● Enunciado A
Enumera los reconocimientos que, según el fragmento sobre Los asesinos de la luna, ha recibido Scorsese en el párrafo que empieza con "Su brillante carrera".

● Fragmento del texto

☆ ☆ ☆ ☆ ☆

Los asesinos de la luna
Martin Scorsese nos sorprendió en 1976 con una memorable película, Taxi Driver. Con ella, inaguraba su manera peculiar y brillante de reflejar a la sociedad estadounidense (*) a través del cine. Nieto de inmigrantes sicilianos, creció influido por la “cultura” de sus vecinos (mafia y catolicismo) y su pasión infantil por el “western” completaron su manera de entender y explicar la violencia que subyace en los 200 años de existencia de un pueblo que no entiende otra manera de estar en el mundo, más que a través de la misma. De ahí su imposibilidad de derogar la medieval, anacrónica y absurda segunda enmienda de su Constitución y la manera de relacionarse con el mundo exterior.
Con Taxi driver obtuvo la Palma de Oro del Festival de Cannes y, a partir de entonces, no ha dejado de sorprendernos con memorables títulos como Toro Salvaje, El Irlandés, El color del dinero, El Cabo del miedo, Casino, Gangs of New York, Infiltrados, El lobo de Wall Street…hasta su última entrega, justo cuando acaba de cumplir sus 80 años, “Killers of the flower Moon” (Los asesinos de la luna)
Scorsese no sólo ha querido hacer una película más sobre la violencia, sino que ha querido poner a su país frente al espejo de su historia
Su brillante carrera ha sido reconocida con innumerables premios. Destacar el “León de Oro” a toda su carrera cinematográfica (Venecia 1995); La “Légion d´honneur” (Francia, 2005); Oscar al mejor director y mejor película por “Infiltrados”. En 2018 ganó el Premio Princesa de Asturias de las Artes.
Con Los asesinos de la luna, todo parece indicar que tenía una deuda pendiente. La de denunciar el genocidio que los nuevos amos y señores de aquellas tierras conquistadas a sangre y fuego fueron capaces de infligir sobre poblaciones ya sometidas. Una manera de ajustar cuentas con un país fundado sobre el genocidio de sus habitantes. Película basada en la novela del periodista David Grann, quien, durante un lustro, investigó sobre la desaparición de la Nación Osage. En 1870, Los Osage fueron desplazados de sus tierras a un rincón de Oklahoma y que, por “caprichos del destino”, años más tarde, en dichas tierras, el petróleo hizo acto de presencia, marcando una vez más el destino de la Nación Osage. Nación enriquecida por el oro negro y que llevaría a su destrucción por la ambición sin límites del hombre blanco (interpretada por Robert de Niro)

☆ ☆ ☆ ☆ ☆

● Enunciado B
Copia sin cambios las filas de datos desde la que contiene "Click the H1 timeframe button" hasta la que contiene "coord(113,452)", ambas incluidas.

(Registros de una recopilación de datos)
☆ ☆ ☆ ☆ ☆

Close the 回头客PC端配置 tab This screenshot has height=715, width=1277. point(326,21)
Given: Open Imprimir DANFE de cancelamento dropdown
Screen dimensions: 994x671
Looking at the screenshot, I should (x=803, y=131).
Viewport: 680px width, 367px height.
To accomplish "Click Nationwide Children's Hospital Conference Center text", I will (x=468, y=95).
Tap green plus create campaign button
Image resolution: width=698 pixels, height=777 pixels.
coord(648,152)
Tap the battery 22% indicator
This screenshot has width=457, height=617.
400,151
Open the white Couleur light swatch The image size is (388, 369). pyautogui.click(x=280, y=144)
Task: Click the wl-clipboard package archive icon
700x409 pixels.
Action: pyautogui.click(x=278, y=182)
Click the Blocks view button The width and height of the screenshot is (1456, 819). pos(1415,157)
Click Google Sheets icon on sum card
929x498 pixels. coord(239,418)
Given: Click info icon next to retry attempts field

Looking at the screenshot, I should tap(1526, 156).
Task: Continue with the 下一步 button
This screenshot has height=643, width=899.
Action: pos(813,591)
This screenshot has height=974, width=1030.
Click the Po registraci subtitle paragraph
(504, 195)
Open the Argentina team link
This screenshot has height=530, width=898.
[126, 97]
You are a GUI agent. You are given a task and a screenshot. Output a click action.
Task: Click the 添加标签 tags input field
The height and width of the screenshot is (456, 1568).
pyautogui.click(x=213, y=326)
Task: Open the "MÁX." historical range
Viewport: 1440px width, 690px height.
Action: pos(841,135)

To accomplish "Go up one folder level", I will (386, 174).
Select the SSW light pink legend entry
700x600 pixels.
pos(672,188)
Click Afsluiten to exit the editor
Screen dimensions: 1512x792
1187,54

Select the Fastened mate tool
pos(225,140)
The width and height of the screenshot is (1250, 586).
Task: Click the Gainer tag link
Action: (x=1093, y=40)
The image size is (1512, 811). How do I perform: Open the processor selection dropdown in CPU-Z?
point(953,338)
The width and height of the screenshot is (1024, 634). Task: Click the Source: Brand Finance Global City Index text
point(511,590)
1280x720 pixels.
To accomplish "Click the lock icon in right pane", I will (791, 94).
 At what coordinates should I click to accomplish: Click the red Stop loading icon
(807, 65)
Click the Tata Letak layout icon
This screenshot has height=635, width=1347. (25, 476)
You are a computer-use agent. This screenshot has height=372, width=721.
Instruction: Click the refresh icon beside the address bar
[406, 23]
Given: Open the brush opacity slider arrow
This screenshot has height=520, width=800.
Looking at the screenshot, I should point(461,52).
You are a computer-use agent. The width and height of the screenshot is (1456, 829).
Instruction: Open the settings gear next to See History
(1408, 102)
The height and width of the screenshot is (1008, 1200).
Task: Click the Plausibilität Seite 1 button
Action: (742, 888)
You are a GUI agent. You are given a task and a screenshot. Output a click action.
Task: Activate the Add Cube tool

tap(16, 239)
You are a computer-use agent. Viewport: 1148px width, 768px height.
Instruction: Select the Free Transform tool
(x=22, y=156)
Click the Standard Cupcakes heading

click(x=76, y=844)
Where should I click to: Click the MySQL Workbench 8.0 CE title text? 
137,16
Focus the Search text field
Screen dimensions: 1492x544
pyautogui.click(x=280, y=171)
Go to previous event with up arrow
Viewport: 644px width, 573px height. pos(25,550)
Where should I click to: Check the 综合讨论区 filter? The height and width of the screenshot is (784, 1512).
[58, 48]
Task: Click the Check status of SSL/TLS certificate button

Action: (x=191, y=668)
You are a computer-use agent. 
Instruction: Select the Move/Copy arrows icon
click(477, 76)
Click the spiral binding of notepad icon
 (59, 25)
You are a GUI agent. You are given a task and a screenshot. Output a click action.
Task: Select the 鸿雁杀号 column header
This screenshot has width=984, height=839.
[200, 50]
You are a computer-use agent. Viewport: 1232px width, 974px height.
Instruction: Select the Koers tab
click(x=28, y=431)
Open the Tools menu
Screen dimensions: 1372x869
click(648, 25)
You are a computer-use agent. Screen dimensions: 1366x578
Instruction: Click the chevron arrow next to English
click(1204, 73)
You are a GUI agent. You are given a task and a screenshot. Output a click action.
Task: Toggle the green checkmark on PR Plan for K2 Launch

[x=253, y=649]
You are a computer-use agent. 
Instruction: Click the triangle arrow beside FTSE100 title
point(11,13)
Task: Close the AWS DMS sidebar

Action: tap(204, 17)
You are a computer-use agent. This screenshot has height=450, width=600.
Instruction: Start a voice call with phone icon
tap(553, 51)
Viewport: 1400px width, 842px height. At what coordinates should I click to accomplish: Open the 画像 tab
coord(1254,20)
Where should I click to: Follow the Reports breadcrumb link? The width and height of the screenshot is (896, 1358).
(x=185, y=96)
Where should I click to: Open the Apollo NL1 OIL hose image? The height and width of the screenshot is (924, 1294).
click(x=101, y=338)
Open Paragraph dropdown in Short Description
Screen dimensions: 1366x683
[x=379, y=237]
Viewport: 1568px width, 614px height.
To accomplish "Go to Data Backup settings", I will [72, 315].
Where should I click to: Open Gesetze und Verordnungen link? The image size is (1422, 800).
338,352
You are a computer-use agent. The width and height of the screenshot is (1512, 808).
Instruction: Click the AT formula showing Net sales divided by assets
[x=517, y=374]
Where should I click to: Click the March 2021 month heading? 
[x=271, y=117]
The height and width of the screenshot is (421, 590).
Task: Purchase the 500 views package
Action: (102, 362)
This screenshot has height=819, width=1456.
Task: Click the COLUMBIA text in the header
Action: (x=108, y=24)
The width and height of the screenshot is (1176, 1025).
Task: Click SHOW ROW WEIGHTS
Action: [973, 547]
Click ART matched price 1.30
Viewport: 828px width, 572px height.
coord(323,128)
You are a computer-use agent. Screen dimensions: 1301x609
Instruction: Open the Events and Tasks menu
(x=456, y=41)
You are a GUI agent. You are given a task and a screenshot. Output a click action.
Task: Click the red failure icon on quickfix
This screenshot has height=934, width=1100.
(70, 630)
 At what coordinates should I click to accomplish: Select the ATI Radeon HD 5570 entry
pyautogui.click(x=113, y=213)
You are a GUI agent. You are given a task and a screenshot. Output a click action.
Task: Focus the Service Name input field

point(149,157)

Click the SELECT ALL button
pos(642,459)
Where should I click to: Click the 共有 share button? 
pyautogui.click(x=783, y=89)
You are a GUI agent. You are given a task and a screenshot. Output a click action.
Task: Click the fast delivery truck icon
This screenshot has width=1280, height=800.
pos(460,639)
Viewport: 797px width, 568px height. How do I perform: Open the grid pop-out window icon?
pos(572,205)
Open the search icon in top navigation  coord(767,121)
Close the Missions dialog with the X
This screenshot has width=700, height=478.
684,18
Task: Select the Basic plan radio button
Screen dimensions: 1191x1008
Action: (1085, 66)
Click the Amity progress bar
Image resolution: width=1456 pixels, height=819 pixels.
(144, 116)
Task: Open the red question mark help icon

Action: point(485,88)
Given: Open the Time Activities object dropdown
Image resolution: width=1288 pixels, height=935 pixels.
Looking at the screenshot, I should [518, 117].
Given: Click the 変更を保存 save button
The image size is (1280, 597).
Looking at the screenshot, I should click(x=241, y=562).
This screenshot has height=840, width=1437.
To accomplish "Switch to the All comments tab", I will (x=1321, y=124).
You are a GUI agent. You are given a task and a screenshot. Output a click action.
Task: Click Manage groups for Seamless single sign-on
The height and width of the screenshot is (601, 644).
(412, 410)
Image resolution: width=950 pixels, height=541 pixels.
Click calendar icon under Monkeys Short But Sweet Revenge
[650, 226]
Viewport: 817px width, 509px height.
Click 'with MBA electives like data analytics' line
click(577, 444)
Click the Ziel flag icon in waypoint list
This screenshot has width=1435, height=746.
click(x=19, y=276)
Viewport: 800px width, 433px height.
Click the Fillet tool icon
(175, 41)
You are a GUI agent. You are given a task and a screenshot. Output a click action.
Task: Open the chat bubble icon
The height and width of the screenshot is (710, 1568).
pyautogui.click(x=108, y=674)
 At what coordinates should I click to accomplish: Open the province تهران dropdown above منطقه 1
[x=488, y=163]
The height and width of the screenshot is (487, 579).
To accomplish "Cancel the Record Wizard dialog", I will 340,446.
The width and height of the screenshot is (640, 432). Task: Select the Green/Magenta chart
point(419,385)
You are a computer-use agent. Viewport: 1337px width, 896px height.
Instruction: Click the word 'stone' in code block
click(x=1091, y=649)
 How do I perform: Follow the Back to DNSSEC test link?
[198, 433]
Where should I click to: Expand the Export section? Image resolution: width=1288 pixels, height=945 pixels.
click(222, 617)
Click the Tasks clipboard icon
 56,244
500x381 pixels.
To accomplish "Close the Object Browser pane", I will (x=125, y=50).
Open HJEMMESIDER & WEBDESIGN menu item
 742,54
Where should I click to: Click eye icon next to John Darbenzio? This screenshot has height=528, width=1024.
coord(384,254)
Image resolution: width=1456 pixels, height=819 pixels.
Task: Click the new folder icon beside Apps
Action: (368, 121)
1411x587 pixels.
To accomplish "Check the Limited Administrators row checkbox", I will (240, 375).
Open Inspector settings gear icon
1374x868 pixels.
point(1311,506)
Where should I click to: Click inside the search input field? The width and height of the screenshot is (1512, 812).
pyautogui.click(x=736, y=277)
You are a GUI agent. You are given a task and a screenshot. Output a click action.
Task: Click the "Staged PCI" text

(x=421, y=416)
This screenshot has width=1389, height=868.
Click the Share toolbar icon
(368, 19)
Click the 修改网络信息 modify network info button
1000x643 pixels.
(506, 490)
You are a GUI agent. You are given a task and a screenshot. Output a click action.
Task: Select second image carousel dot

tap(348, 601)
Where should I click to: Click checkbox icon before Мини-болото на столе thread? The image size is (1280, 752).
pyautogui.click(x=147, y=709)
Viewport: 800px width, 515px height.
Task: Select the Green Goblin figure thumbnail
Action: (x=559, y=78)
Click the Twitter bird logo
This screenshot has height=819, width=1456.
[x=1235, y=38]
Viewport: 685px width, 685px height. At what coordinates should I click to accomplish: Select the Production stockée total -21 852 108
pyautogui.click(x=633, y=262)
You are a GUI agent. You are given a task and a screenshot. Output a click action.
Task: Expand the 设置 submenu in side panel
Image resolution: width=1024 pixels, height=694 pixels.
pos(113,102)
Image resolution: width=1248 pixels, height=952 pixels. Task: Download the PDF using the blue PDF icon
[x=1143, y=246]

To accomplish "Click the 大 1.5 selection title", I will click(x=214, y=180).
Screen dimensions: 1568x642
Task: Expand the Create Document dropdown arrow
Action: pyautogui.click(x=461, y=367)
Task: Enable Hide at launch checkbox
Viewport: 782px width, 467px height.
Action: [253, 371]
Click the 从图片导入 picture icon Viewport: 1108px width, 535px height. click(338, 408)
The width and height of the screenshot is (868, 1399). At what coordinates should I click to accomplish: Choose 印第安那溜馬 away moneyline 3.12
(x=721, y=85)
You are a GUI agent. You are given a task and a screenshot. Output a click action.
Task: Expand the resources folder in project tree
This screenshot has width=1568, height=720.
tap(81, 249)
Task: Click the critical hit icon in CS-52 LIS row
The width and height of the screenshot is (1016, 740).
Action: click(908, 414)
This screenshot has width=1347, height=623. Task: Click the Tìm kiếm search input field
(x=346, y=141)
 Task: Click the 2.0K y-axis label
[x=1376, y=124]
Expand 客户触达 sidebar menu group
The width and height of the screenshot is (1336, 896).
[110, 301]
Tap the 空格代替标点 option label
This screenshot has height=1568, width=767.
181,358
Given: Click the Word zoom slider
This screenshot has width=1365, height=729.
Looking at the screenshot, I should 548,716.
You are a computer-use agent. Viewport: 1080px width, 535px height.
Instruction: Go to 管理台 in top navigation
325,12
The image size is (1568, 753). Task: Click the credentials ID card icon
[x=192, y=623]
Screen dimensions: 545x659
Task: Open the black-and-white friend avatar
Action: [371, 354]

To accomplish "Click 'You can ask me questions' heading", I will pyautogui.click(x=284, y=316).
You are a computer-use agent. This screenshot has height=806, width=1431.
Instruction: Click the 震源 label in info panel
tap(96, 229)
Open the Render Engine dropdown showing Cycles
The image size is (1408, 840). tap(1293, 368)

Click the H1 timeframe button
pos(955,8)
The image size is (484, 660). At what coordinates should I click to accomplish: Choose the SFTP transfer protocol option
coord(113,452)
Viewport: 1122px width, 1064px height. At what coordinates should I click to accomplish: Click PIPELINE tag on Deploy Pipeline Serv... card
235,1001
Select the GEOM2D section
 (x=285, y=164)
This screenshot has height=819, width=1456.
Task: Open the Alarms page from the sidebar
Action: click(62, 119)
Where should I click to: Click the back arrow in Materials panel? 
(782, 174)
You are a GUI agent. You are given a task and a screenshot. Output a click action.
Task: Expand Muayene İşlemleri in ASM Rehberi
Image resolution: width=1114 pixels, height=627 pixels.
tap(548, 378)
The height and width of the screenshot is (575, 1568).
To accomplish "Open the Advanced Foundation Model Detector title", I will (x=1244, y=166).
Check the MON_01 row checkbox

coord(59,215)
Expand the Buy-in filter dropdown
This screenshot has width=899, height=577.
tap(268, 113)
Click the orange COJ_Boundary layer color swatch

☆ ☆ ☆ ☆ ☆

● Respuesta completa A
- León de Oro a toda su carrera cinematográfica (Venecia, 1995)
- Légion d'honneur (Francia, 2005)
- Oscar al mejor director y a la mejor película por "Infiltrados"
- Premio Princesa de Asturias de las Artes (2018)

● Respuesta completa B
Click the H1 timeframe button
pos(955,8)
The image size is (484, 660). At what coordinates should I click to accomplish: Choose the SFTP transfer protocol option
coord(113,452)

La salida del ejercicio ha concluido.